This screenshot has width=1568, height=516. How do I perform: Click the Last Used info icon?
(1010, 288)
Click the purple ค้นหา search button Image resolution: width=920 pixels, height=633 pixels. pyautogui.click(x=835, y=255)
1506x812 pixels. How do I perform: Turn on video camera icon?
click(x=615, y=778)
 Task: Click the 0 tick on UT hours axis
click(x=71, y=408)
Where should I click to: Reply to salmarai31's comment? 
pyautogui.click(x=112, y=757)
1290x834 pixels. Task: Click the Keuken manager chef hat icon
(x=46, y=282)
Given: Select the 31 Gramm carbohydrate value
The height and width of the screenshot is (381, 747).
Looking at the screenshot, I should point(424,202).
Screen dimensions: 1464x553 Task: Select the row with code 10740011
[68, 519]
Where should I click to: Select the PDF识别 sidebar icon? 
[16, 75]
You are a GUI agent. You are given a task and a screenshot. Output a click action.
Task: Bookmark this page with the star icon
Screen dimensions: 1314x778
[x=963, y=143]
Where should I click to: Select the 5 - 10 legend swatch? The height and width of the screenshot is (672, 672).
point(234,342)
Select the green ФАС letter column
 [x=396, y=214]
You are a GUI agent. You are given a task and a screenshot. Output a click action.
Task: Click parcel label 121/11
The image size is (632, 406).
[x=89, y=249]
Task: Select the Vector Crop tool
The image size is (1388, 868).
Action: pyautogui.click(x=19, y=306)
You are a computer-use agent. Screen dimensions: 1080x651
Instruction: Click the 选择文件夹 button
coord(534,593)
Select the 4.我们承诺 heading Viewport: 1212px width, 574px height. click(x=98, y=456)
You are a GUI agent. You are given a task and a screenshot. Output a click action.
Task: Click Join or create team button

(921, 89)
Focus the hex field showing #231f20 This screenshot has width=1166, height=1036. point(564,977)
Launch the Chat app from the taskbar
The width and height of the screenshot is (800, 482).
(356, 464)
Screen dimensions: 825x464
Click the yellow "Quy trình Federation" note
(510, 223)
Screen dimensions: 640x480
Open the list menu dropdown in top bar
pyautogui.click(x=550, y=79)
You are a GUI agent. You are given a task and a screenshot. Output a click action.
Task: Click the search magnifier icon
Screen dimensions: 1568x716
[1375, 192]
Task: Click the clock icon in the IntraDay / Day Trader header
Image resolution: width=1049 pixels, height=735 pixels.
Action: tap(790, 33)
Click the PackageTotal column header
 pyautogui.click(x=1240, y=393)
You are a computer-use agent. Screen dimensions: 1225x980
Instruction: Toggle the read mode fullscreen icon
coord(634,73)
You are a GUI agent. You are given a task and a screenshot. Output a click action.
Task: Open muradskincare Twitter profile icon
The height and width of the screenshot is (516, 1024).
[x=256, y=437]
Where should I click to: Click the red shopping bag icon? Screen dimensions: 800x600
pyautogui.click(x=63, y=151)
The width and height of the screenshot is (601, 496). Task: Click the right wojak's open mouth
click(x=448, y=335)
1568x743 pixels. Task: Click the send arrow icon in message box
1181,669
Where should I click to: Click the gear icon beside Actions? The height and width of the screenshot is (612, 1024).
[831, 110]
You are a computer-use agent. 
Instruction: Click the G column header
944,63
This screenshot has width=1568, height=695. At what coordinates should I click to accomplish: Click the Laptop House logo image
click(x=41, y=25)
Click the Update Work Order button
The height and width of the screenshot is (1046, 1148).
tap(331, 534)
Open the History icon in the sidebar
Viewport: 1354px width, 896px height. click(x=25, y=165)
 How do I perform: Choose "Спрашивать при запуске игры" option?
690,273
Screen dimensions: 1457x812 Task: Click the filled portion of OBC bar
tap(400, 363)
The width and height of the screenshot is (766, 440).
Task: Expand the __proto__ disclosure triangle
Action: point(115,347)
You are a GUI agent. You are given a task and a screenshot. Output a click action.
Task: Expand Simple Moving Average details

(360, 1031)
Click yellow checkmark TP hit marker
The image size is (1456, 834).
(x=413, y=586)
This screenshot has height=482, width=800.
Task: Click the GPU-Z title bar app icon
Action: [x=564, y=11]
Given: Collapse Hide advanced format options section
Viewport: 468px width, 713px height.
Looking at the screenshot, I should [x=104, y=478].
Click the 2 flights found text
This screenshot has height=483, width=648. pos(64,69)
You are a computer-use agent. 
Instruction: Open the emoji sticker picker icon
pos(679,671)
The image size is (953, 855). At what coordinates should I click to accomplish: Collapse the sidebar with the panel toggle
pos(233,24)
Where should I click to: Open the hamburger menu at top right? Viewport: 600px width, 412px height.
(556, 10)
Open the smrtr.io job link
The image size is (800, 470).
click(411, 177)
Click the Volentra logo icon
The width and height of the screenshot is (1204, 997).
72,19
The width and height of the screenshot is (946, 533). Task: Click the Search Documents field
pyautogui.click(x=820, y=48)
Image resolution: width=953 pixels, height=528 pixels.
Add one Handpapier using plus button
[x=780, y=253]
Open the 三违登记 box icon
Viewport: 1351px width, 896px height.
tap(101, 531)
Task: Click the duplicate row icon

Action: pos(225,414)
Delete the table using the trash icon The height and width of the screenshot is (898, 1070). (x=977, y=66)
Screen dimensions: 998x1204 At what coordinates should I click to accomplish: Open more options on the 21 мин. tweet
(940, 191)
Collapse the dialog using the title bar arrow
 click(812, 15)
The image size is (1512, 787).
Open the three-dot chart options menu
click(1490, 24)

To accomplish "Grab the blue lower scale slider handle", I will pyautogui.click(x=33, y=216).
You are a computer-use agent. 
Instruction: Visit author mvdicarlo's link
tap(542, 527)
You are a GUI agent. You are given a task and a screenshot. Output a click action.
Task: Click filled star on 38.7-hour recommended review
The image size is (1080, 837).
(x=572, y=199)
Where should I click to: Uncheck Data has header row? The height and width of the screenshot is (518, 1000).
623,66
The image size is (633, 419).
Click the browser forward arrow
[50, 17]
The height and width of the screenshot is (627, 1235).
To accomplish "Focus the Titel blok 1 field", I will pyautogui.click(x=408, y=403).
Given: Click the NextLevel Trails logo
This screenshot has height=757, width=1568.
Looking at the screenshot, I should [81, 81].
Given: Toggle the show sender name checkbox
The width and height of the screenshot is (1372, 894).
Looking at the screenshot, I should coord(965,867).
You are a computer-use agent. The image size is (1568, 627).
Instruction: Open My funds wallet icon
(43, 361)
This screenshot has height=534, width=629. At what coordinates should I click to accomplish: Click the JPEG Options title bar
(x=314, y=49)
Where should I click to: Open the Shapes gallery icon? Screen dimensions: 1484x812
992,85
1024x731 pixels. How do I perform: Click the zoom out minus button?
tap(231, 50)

→ **Problem to work on**
Using the material above, please reproduce each line exactly.

→ **Answer section**
This screenshot has width=1568, height=516. How do I perform: Click the Last Used info icon?
(1010, 288)
Click the purple ค้นหา search button Image resolution: width=920 pixels, height=633 pixels. pyautogui.click(x=835, y=255)
1506x812 pixels. How do I perform: Turn on video camera icon?
click(x=615, y=778)
 Task: Click the 0 tick on UT hours axis
click(x=71, y=408)
Where should I click to: Reply to salmarai31's comment? 
pyautogui.click(x=112, y=757)
1290x834 pixels. Task: Click the Keuken manager chef hat icon
(x=46, y=282)
Given: Select the 31 Gramm carbohydrate value
The height and width of the screenshot is (381, 747).
Looking at the screenshot, I should point(424,202).
Screen dimensions: 1464x553 Task: Select the row with code 10740011
[68, 519]
Where should I click to: Select the PDF识别 sidebar icon? 
[16, 75]
You are a GUI agent. You are given a task and a screenshot. Output a click action.
Task: Bookmark this page with the star icon
Screen dimensions: 1314x778
[x=963, y=143]
Where should I click to: Select the 5 - 10 legend swatch? The height and width of the screenshot is (672, 672).
point(234,342)
Select the green ФАС letter column
 [x=396, y=214]
You are a GUI agent. You are given a task and a screenshot. Output a click action.
Task: Click parcel label 121/11
The image size is (632, 406).
[x=89, y=249]
Task: Select the Vector Crop tool
The image size is (1388, 868).
Action: pyautogui.click(x=19, y=306)
You are a computer-use agent. Screen dimensions: 1080x651
Instruction: Click the 选择文件夹 button
coord(534,593)
Select the 4.我们承诺 heading Viewport: 1212px width, 574px height. click(x=98, y=456)
You are a GUI agent. You are given a task and a screenshot. Output a click action.
Task: Click Join or create team button

(921, 89)
Focus the hex field showing #231f20 This screenshot has width=1166, height=1036. point(564,977)
Launch the Chat app from the taskbar
The width and height of the screenshot is (800, 482).
(356, 464)
Screen dimensions: 825x464
Click the yellow "Quy trình Federation" note
(510, 223)
Screen dimensions: 640x480
Open the list menu dropdown in top bar
pyautogui.click(x=550, y=79)
You are a GUI agent. You are given a task and a screenshot. Output a click action.
Task: Click the search magnifier icon
Screen dimensions: 1568x716
[1375, 192]
Task: Click the clock icon in the IntraDay / Day Trader header
Image resolution: width=1049 pixels, height=735 pixels.
Action: tap(790, 33)
Click the PackageTotal column header
 pyautogui.click(x=1240, y=393)
You are a computer-use agent. Screen dimensions: 1225x980
Instruction: Toggle the read mode fullscreen icon
coord(634,73)
You are a GUI agent. You are given a task and a screenshot. Output a click action.
Task: Open muradskincare Twitter profile icon
The height and width of the screenshot is (516, 1024).
[x=256, y=437]
Where should I click to: Click the red shopping bag icon? Screen dimensions: 800x600
pyautogui.click(x=63, y=151)
The width and height of the screenshot is (601, 496). Task: Click the right wojak's open mouth
click(x=448, y=335)
1568x743 pixels. Task: Click the send arrow icon in message box
1181,669
Where should I click to: Click the gear icon beside Actions? The height and width of the screenshot is (612, 1024).
[831, 110]
You are a computer-use agent. 
Instruction: Click the G column header
944,63
This screenshot has width=1568, height=695. At what coordinates should I click to accomplish: Click the Laptop House logo image
click(x=41, y=25)
Click the Update Work Order button
The height and width of the screenshot is (1046, 1148).
tap(331, 534)
Open the History icon in the sidebar
Viewport: 1354px width, 896px height. click(x=25, y=165)
 How do I perform: Choose "Спрашивать при запуске игры" option?
690,273
Screen dimensions: 1457x812 Task: Click the filled portion of OBC bar
tap(400, 363)
The width and height of the screenshot is (766, 440).
Task: Expand the __proto__ disclosure triangle
Action: point(115,347)
You are a GUI agent. You are given a task and a screenshot. Output a click action.
Task: Expand Simple Moving Average details

(360, 1031)
Click yellow checkmark TP hit marker
The image size is (1456, 834).
(x=413, y=586)
This screenshot has height=482, width=800.
Task: Click the GPU-Z title bar app icon
Action: [x=564, y=11]
Given: Collapse Hide advanced format options section
Viewport: 468px width, 713px height.
Looking at the screenshot, I should [x=104, y=478].
Click the 2 flights found text
This screenshot has height=483, width=648. pos(64,69)
You are a computer-use agent. 
Instruction: Open the emoji sticker picker icon
pos(679,671)
The image size is (953, 855). At what coordinates should I click to accomplish: Collapse the sidebar with the panel toggle
pos(233,24)
Where should I click to: Open the hamburger menu at top right? Viewport: 600px width, 412px height.
(556, 10)
Open the smrtr.io job link
The image size is (800, 470).
click(411, 177)
Click the Volentra logo icon
The width and height of the screenshot is (1204, 997).
72,19
The width and height of the screenshot is (946, 533). Task: Click the Search Documents field
pyautogui.click(x=820, y=48)
Image resolution: width=953 pixels, height=528 pixels.
Add one Handpapier using plus button
[x=780, y=253]
Open the 三违登记 box icon
Viewport: 1351px width, 896px height.
tap(101, 531)
Task: Click the duplicate row icon

Action: pos(225,414)
Delete the table using the trash icon The height and width of the screenshot is (898, 1070). (x=977, y=66)
Screen dimensions: 998x1204 At what coordinates should I click to accomplish: Open more options on the 21 мин. tweet
(940, 191)
Collapse the dialog using the title bar arrow
 click(812, 15)
The image size is (1512, 787).
Open the three-dot chart options menu
click(1490, 24)

To accomplish "Grab the blue lower scale slider handle", I will pyautogui.click(x=33, y=216).
You are a computer-use agent. 
Instruction: Visit author mvdicarlo's link
tap(542, 527)
You are a GUI agent. You are given a task and a screenshot. Output a click action.
Task: Click filled star on 38.7-hour recommended review
The image size is (1080, 837).
(x=572, y=199)
Where should I click to: Uncheck Data has header row? The height and width of the screenshot is (518, 1000).
623,66
The image size is (633, 419).
Click the browser forward arrow
[50, 17]
The height and width of the screenshot is (627, 1235).
To accomplish "Focus the Titel blok 1 field", I will pyautogui.click(x=408, y=403).
Given: Click the NextLevel Trails logo
This screenshot has height=757, width=1568.
Looking at the screenshot, I should [81, 81].
Given: Toggle the show sender name checkbox
The width and height of the screenshot is (1372, 894).
Looking at the screenshot, I should coord(965,867).
You are a computer-use agent. The image size is (1568, 627).
Instruction: Open My funds wallet icon
(43, 361)
This screenshot has height=534, width=629. At what coordinates should I click to accomplish: Click the JPEG Options title bar
(x=314, y=49)
Where should I click to: Open the Shapes gallery icon? Screen dimensions: 1484x812
992,85
1024x731 pixels. How do I perform: Click the zoom out minus button?
tap(231, 50)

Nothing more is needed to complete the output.